比較例5では、シェービング剤の粘度が低すぎたため、シェーバーの滑りやすさおよび肌への負担の低減の点で充分な特性が得られなかった。比較例6では、シェービング剤の粘度が高すぎたため、モーターへの負荷の軽減効果が充分に得られず、他の評価項目についても充分な特性が得られなかった。
比較例7では、成分(B)を配合せず、特許文献3に記載の液状油分および低級アルコールを配合したが、シェーバーの滑りやすさ、深剃り感および肌への負担の低減の点で充分な特性が得られなかった。

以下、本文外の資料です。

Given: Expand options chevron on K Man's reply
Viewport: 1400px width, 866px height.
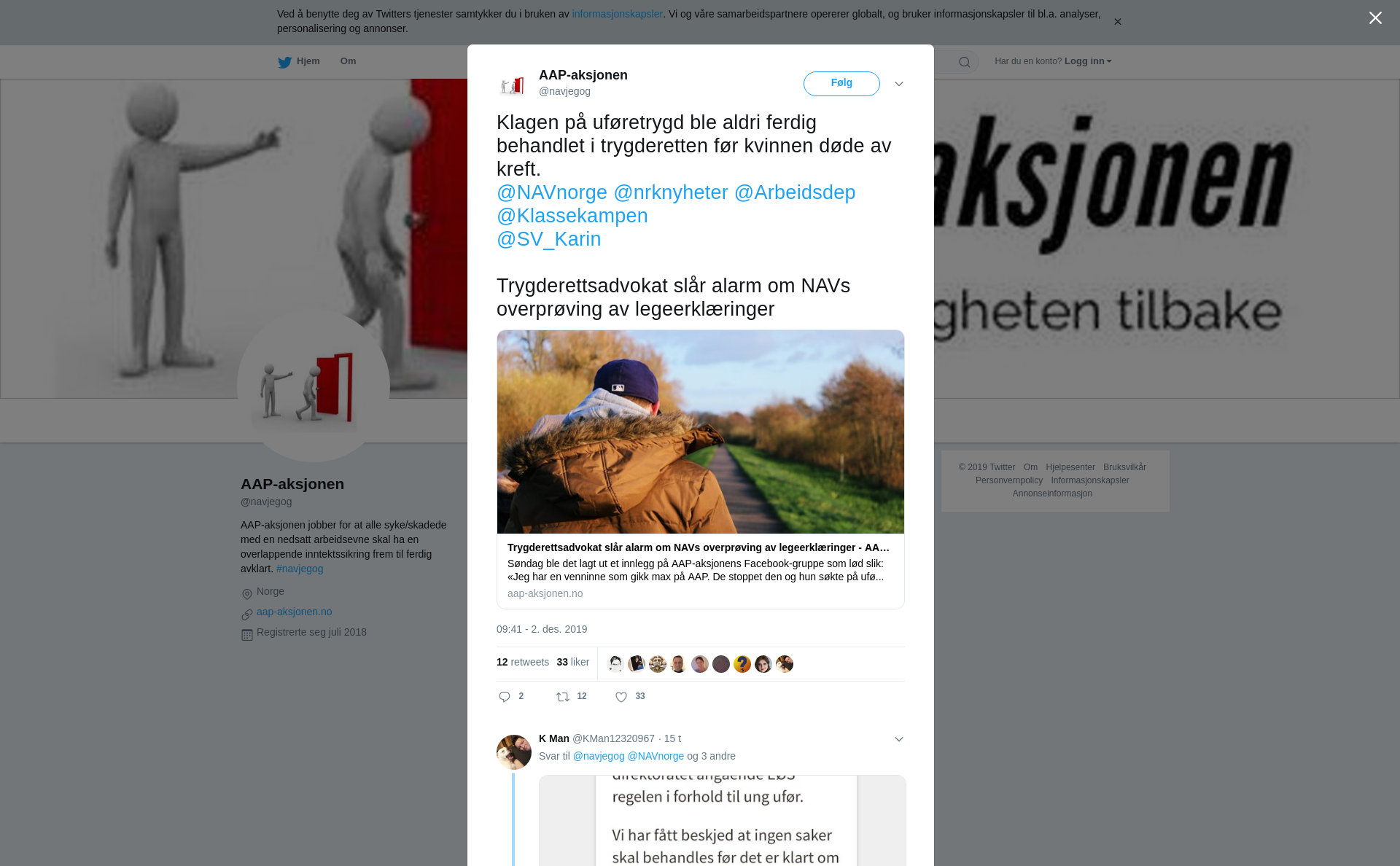Looking at the screenshot, I should [x=899, y=739].
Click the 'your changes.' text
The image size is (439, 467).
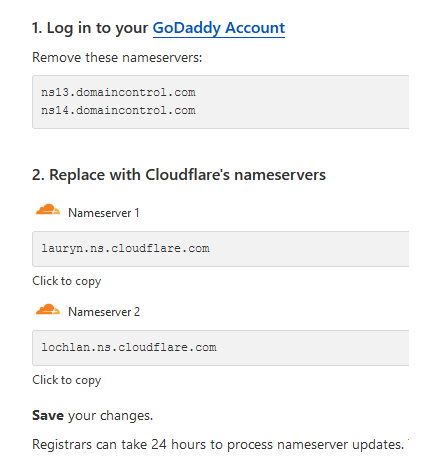(x=110, y=416)
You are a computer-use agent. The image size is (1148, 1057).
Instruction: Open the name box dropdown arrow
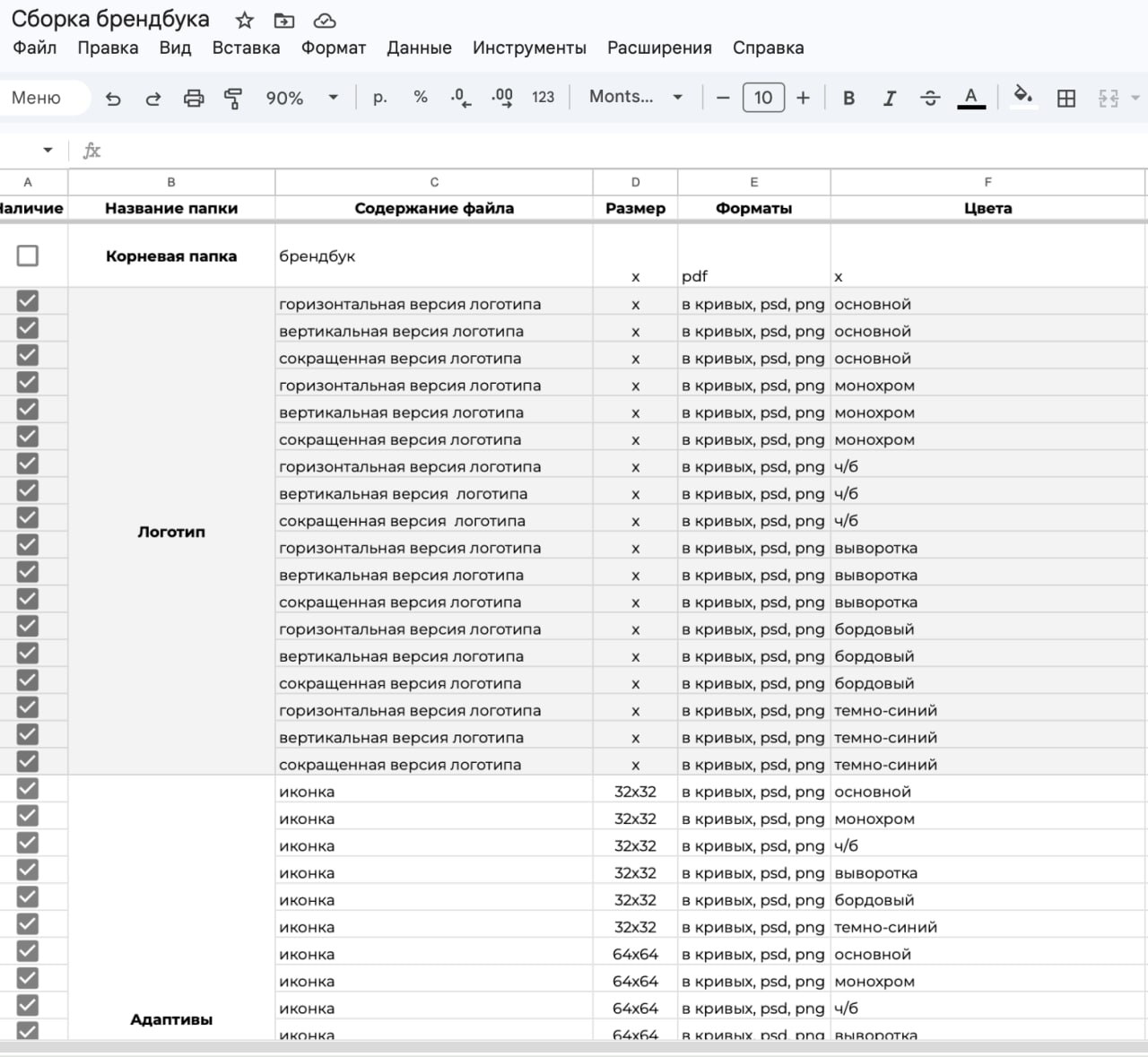click(48, 151)
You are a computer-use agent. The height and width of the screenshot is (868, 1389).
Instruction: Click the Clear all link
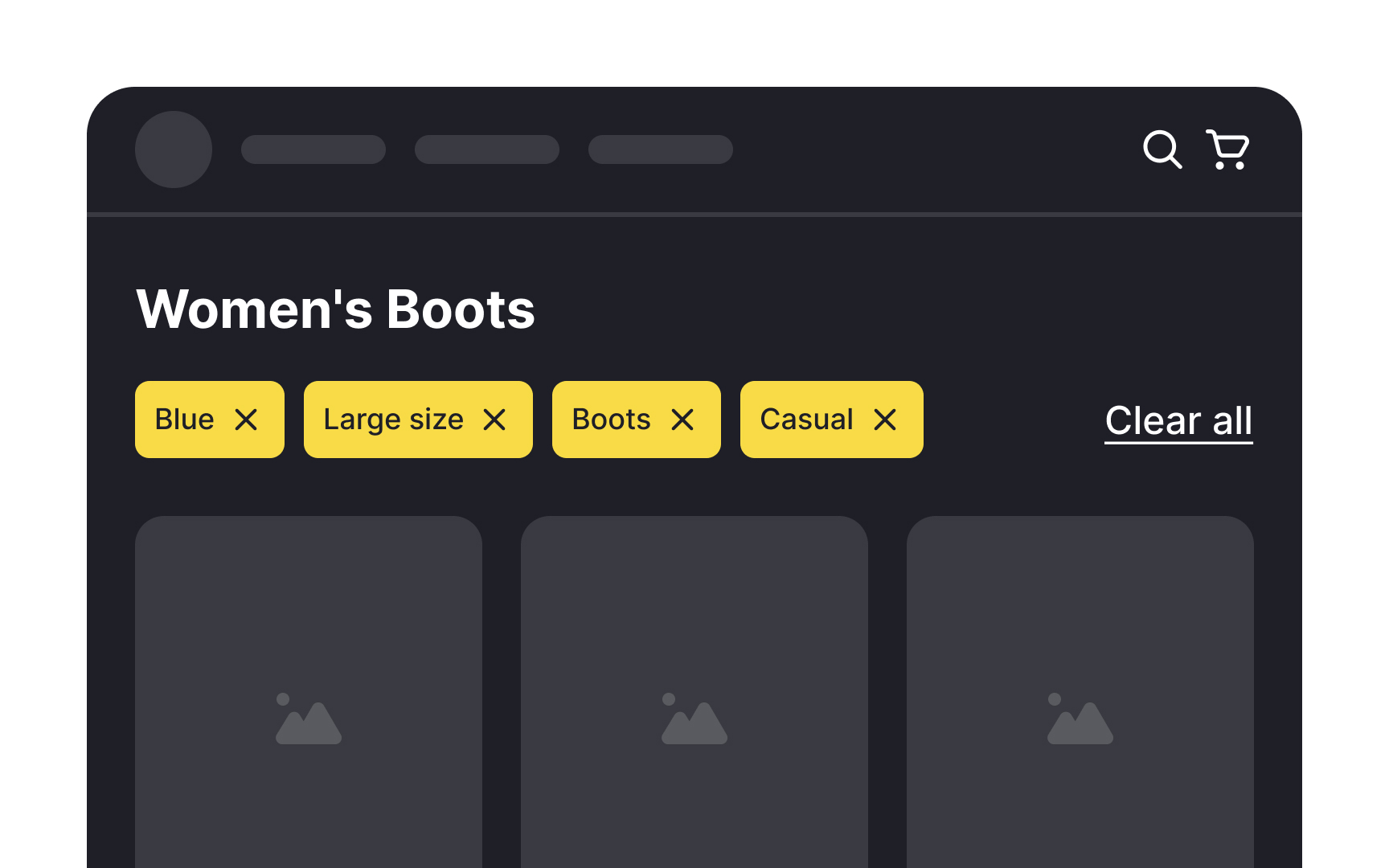pos(1178,420)
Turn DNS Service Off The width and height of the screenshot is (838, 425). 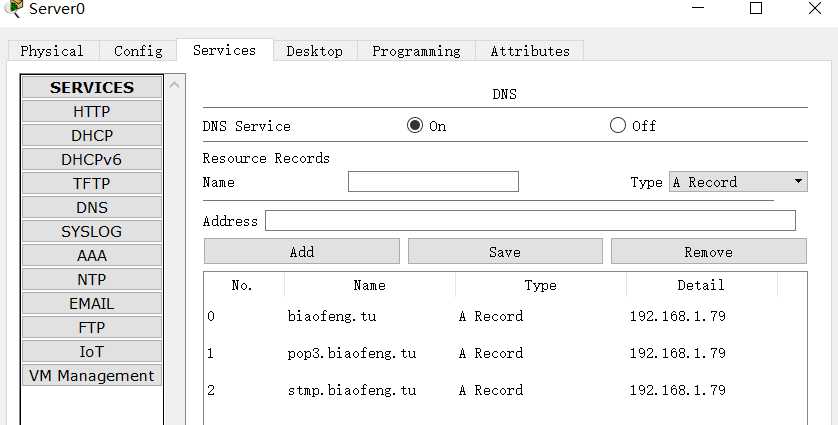(617, 126)
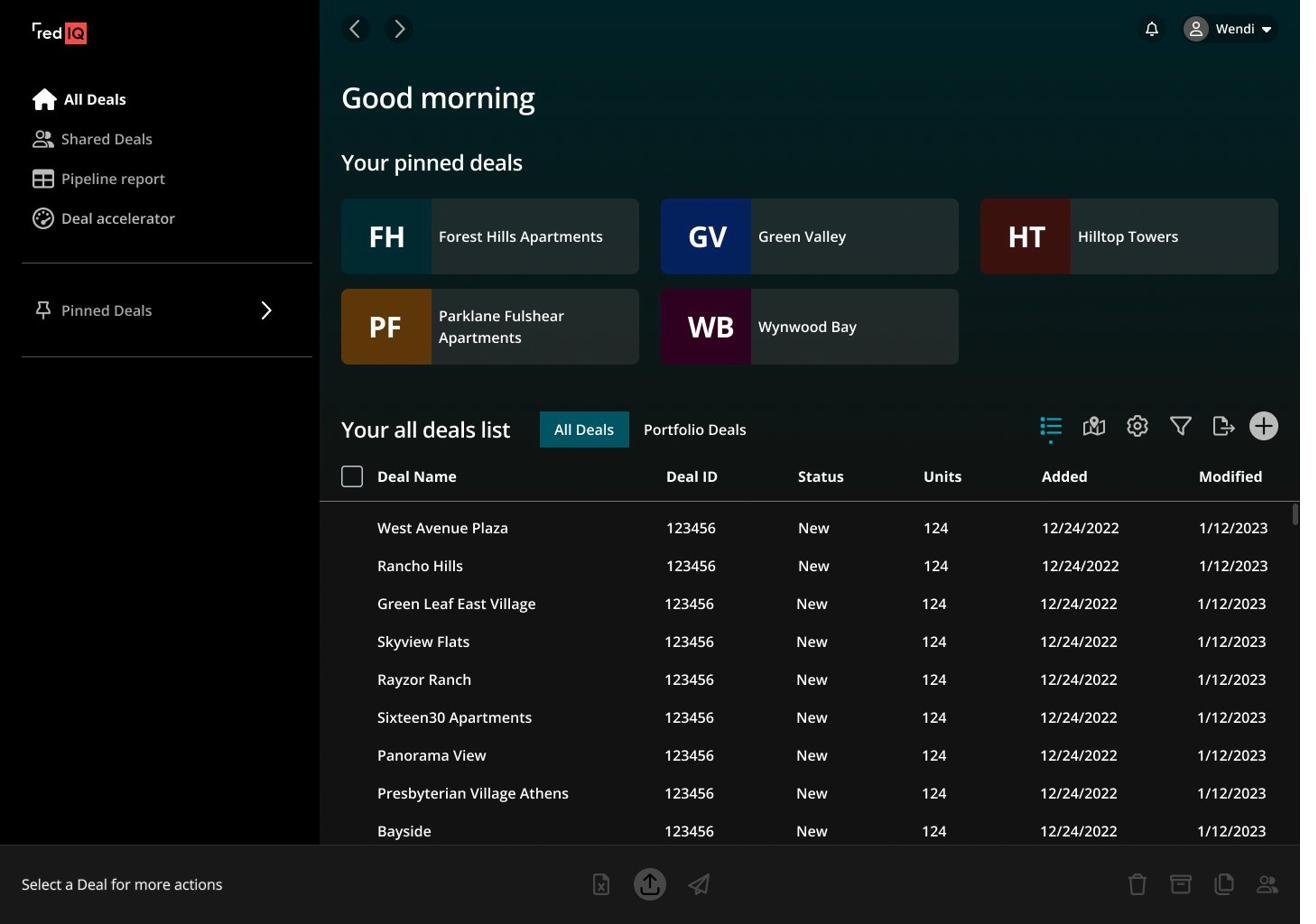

また、比較例8では、成分(B)にかえてプロピレングリコールを配合したが、シェーバーの滑りやすさおよび肌への負担の低減の点で充分な特性が得られなかった。
【0049】
また、以上においては、シェービング剤を髭(肌)に適用する場合を例示したが、実施例1のシェービング剤を電気シェーバーの外刃に直接適用し、シェービングをおこなった場合にも、「シェーバー作動時のモーターへの負荷」、「深剃りできる感じ」、「剃り終わりまでのシェーバーの滑りやすさ」および「ヒゲ剃り後のひりひり感の少なさ」のバランスは良好であった。また、シェービング後のシェーバーの洗い流しやすさの点でも良好であった。
【0050】
(処方例)
(成分) (質量%)
グリチルリチン酸ジカリウム 0.05
ポリプロピレングリコール(数平均分子量(Mn)1000)
*1 0.5
ジカプリン酸ネオペンチルグリコール
*2 0.1
アクリル酸・メタクリル酸アルキル共重合体
*3 0.5
水酸化ナトリウム 0.26
パラオキシ安息香酸メチル 0.1
l−メントール 0.03
香料 0.05
青色1号 0.0001
エタノール 1.0
プロピレングリコール 3.0
1,2−ペンタンジオール
*4 0.5
精製水 バランス
合計 100.00
*1) アデカカーポール DL−80、ADEKA社製
*2) エステモール N−01、日清オイリオグループ社製
*3) ペムレンTR−1、Lubrizol Advanced Materials社製
*4) ジオールPD、高級アルコール工業社製
【0051】
実施例1に準じて上記処方の電気シェーバー用シェービング剤を調製した。得られたシェービング剤の粘度は13000mPasであり、「シェーバー作動時のモーターへの負荷」、「深剃りできる感じ」、「剃り終わりまでのシェーバーの滑りやすさ」、「ヒゲ剃り後のひりひり感の少なさ」および「シェーバーの洗い流しやすさ」ともすぐれたものであった。